Medical Malpractice Damage Caps Ruled Unconstitutional

With the increase in health care costs, much discussion has been held regarding the impact of medical malpractice cases upon the cost of health care. Medical malpractice insurers repeatedly argue that medical malpractice lawsuits are driving up the cost of liability insurance for the doctors and hospitals, which in turn force doctors to practice elsewhere or quit practicing all together. Medical malpractice insurers also argue that the increased cost in liability insurance must be passed on to the patient, thus driving up the cost of health-care. Numerous studies on this issue have shown that caps on medical malpractice awards do not impact the cost of health care or malpractice insurance. Despite the “medical malpractice” crisis, insurers continue to report record profits.

Recently, Oregonians narrowly rejected a ballot measure which capped damages in medical malpractice cases. As indicated by the article below, similar caps have been ruled unconstitutional in other states. What proponents of damage caps fail to recognize is that medical negligence continues to cause severe injury and death resulting in millions of dollars in economic loss for future medical care and lost wages without even addressing pain and suffering caused by such negligence. Civil jury trials are the only method by which injured parties can seek compensation. Damage caps bind the hands of juries to administer justice thereby nullifying the jury system.

Judge rules malpractice law unconstitutional
By Adam Jadhav

Reopening a statewide political controversy, a Cook County judge ruled today that limiting how much a doctor or hospital could be forced to pay in a medical malpractice suit is unconstitutional. MORE
Download a 10-page PDF of the judge’s decision

The judge’s ruling strikes down landmark medmal litigation reform legislation enacted by the legislature in 2005. Supporters said the reforms were necessary to curtail massive lawsuit awards that insurance companies blamed for rising insurance costs. Critics said the lawsuits were the scapegoat as insurance companies tried to justify profits.

The law contained a package of reforms, including rules aimed at opening the medmal insurance industry to competition and allowing the state to deny excessive malpractice insurance rate increases. State officials and even some insurance companies say those changes are working.
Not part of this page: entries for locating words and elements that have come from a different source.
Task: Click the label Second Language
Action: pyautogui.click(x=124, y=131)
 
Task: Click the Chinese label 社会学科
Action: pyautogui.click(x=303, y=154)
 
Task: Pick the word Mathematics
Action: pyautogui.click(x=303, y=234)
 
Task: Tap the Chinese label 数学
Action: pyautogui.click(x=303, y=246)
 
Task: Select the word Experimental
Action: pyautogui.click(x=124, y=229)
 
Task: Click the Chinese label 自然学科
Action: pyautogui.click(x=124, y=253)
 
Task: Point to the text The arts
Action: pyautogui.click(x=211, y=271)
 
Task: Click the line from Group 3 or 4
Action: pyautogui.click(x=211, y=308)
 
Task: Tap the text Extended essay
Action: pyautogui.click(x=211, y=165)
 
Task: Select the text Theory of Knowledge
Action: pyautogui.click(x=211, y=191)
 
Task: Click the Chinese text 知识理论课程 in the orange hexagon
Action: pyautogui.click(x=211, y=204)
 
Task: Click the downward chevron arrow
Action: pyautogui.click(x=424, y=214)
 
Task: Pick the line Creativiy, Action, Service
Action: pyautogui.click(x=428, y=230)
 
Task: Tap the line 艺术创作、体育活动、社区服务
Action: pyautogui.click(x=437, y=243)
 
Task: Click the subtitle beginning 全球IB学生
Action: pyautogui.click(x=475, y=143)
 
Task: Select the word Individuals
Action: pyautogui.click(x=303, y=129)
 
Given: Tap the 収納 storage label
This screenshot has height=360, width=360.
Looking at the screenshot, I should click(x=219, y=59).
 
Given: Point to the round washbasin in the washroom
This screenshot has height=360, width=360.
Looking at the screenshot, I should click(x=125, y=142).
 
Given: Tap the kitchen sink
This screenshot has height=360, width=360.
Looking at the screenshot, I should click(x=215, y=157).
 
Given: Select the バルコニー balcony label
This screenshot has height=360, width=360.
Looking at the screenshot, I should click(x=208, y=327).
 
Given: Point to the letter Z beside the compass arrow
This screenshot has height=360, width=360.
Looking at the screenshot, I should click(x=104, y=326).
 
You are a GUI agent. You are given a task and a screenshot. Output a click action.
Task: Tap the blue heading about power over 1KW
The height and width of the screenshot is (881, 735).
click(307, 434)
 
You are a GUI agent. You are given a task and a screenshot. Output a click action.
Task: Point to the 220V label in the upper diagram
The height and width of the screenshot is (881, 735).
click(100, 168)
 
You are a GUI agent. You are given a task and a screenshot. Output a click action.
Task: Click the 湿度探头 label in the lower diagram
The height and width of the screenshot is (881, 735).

But the most embattled provision capped noneconomic damages — so-called pain and suffering awards — at $500,000 for doctors and $1 million for hospitals. Almost immediately both trial lawyers and tort reform groups predicted that portion of the law would be challenged.

The constitutional challenge came in a 2006 Cook County lawsuit alleging a that a botched delivery left an infant with severe brain damage. Judge Joan Larsen ruled Tuesday that the caps violate the constitution by allowing the legislature control over a judge’s ability to award damages.

Though Larsen only ruled on the constitutionality of the damage caps, she struck down the entire law.

Groups representing insurers, physicians and hospitals were all quick to denounce the ruling as bad for Illinois doctors and patients. Meanwhile consumer groups and trial lawyers praised the decision as removing an unfair limitation on the civil justice system.

Supporters of the law vowed to appeal though the state Supreme Court has struck down similar damage caps in the past.